#### What this task involves
Below are entries. Copy exactly the lines running from the line that holds "How Teen Mom’s" to the line that holds "Новые поступления (1733, 49)", with both ends included.

#### Provided data
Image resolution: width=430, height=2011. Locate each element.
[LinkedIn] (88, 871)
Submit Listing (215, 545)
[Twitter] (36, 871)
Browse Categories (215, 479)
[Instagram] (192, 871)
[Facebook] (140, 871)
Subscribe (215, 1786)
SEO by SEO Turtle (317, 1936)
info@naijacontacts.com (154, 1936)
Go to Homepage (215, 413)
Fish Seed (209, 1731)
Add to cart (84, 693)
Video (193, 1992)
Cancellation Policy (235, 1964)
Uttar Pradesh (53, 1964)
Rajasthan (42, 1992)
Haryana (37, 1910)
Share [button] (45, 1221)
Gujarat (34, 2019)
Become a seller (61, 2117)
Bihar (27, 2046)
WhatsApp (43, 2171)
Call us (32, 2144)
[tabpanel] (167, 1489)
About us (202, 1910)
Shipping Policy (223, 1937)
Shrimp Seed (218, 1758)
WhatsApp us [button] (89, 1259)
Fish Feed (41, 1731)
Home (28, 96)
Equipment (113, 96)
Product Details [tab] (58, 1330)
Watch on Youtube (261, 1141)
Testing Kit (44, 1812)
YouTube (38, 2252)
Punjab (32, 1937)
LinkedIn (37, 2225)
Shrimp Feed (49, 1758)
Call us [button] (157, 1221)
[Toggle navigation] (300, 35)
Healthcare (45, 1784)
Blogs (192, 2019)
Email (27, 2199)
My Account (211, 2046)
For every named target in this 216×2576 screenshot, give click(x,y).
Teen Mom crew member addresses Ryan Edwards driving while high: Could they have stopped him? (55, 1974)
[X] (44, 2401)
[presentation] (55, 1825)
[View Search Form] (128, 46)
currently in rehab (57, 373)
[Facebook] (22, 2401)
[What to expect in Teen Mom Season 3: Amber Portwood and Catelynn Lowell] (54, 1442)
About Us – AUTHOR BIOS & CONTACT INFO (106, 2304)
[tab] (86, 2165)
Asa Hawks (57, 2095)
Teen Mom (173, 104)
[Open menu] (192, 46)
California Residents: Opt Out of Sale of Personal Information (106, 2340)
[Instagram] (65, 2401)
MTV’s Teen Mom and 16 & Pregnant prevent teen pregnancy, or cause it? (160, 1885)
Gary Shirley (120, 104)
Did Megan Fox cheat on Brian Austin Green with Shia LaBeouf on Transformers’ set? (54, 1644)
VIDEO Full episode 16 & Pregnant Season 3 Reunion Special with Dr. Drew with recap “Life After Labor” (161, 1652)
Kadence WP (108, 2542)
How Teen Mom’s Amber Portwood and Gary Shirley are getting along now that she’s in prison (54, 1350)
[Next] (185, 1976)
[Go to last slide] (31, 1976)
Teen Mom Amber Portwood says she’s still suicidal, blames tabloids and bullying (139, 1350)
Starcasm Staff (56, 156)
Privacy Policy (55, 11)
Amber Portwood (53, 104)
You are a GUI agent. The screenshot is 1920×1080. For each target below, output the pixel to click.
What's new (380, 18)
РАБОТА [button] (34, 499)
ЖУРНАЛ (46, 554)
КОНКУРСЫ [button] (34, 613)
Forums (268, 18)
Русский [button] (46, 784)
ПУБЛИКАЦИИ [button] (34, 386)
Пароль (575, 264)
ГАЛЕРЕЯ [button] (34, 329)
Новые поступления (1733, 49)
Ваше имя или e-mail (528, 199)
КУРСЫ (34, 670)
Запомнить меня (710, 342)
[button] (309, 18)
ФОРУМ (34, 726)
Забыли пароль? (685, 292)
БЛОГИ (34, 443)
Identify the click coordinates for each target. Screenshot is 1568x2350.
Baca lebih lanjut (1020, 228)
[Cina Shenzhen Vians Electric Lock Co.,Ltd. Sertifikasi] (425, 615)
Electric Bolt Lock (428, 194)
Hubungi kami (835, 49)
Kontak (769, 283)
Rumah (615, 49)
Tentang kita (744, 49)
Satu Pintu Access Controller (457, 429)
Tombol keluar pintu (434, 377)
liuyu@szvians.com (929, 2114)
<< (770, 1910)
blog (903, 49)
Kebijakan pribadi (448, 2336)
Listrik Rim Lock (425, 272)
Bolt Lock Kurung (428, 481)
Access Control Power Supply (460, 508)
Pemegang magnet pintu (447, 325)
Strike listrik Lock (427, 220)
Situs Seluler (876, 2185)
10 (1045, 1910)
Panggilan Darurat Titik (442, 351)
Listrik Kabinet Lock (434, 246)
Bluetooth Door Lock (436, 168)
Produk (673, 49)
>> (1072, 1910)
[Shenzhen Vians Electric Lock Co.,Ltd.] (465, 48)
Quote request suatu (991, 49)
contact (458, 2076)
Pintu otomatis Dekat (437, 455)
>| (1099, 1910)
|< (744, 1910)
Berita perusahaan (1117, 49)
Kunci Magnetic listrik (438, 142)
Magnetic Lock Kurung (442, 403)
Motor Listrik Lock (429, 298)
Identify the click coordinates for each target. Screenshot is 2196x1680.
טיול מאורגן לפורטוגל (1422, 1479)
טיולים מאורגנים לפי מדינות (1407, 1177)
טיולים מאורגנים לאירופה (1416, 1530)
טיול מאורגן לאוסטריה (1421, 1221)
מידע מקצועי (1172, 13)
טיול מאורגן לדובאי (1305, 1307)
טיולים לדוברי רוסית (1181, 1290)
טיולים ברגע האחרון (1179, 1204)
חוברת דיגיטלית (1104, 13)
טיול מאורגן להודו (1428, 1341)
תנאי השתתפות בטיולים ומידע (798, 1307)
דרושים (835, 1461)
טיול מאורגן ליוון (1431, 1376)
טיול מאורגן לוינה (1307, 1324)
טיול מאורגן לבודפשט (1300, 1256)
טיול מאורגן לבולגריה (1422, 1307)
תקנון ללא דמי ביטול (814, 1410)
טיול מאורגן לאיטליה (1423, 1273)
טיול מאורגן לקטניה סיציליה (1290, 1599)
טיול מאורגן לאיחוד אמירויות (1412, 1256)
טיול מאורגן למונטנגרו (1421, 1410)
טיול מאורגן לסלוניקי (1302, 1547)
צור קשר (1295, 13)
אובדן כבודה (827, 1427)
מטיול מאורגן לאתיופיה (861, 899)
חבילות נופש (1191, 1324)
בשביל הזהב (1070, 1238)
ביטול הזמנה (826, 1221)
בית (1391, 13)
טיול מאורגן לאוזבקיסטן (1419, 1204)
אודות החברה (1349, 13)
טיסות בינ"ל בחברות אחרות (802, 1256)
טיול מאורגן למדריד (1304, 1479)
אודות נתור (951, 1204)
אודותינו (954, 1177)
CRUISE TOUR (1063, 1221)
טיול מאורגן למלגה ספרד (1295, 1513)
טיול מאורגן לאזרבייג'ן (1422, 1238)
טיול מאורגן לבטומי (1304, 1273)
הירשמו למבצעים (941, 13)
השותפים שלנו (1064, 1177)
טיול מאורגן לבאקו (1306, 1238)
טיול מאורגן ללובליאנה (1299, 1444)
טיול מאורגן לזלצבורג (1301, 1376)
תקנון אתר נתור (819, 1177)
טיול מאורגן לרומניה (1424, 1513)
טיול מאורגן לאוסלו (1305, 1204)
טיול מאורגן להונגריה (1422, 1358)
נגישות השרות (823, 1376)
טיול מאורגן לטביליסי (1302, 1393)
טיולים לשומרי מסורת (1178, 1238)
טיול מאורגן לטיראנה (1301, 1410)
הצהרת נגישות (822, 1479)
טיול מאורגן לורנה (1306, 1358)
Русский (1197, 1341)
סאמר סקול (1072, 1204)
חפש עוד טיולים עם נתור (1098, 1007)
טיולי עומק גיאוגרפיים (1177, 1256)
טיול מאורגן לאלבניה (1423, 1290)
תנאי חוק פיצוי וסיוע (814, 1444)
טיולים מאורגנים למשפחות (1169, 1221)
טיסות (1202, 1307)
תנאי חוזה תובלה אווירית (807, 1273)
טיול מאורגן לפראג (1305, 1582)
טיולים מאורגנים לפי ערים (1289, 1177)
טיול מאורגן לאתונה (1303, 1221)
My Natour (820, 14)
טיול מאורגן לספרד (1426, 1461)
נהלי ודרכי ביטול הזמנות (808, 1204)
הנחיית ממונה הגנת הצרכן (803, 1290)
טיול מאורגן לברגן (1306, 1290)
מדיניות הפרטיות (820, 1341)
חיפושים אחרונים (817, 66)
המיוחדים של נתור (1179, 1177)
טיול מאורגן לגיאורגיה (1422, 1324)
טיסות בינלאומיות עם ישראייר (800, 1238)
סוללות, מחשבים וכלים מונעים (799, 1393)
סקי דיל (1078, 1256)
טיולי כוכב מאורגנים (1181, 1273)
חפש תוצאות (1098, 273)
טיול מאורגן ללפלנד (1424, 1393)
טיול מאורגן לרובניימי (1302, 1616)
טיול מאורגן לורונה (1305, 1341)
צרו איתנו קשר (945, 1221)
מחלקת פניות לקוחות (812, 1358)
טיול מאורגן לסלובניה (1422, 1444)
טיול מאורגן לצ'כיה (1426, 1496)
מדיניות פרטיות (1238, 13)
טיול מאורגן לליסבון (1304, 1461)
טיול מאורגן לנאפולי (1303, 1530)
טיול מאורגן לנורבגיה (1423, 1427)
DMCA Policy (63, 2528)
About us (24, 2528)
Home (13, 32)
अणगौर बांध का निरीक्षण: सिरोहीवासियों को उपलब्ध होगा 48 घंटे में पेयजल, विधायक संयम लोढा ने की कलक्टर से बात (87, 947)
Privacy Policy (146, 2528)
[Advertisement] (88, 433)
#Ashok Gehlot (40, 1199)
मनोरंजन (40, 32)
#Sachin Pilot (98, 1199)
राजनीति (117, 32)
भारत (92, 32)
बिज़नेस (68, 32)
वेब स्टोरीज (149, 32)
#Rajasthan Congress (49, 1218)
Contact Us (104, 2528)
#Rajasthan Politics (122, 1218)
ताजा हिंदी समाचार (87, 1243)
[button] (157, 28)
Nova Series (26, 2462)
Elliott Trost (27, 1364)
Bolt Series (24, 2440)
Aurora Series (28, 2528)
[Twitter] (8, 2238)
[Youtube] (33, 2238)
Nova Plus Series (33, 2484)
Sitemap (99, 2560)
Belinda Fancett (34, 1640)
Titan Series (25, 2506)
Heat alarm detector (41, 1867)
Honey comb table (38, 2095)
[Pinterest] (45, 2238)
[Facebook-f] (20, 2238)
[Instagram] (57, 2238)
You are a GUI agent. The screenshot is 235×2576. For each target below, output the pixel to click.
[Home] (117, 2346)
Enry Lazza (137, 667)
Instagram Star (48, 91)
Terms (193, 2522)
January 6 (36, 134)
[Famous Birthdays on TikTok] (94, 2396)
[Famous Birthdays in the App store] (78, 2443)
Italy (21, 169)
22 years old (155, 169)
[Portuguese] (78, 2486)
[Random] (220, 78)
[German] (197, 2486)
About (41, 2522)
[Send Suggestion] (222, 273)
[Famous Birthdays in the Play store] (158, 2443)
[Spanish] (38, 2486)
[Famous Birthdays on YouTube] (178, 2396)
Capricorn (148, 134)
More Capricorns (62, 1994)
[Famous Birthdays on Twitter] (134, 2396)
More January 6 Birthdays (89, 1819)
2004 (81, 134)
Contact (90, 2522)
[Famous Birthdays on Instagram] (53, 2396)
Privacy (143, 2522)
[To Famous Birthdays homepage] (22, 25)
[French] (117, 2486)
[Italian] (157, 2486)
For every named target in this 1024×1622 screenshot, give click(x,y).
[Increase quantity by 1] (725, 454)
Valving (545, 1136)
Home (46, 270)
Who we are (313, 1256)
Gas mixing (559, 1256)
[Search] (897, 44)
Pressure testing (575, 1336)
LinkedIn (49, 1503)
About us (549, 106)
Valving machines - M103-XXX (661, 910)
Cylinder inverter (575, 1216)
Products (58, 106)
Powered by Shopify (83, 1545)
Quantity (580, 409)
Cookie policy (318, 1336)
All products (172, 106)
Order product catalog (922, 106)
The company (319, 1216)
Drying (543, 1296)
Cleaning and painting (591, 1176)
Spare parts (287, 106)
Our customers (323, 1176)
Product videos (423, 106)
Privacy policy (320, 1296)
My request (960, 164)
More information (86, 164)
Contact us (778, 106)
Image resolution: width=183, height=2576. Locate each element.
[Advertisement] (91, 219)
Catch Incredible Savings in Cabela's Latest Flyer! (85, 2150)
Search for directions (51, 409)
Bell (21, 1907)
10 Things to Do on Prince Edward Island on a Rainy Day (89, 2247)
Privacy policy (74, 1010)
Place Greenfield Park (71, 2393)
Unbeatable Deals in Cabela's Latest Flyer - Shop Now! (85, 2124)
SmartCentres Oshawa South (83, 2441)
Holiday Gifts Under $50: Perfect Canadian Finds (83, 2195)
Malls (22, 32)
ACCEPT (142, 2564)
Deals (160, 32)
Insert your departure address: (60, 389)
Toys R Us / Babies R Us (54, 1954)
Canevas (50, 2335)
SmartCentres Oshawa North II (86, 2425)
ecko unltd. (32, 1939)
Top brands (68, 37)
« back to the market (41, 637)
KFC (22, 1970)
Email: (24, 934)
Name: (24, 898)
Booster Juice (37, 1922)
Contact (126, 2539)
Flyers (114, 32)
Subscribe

#### Expected answer
How Teen Mom’s Amber Portwood and Gary Shirley are getting along now that she’s in prison (54, 1350)
[Next] (185, 1976)
[Go to last slide] (31, 1976)
Teen Mom Amber Portwood says she’s still suicidal, blames tabloids and bullying (139, 1350)
Starcasm Staff (56, 156)
Privacy Policy (55, 11)
Amber Portwood (53, 104)
You are a GUI agent. The screenshot is 1920×1080. For each target below, output the pixel to click.
What's new (380, 18)
РАБОТА [button] (34, 499)
ЖУРНАЛ (46, 554)
КОНКУРСЫ [button] (34, 613)
Forums (268, 18)
Русский [button] (46, 784)
ПУБЛИКАЦИИ [button] (34, 386)
Пароль (575, 264)
ГАЛЕРЕЯ [button] (34, 329)
Новые поступления (1733, 49)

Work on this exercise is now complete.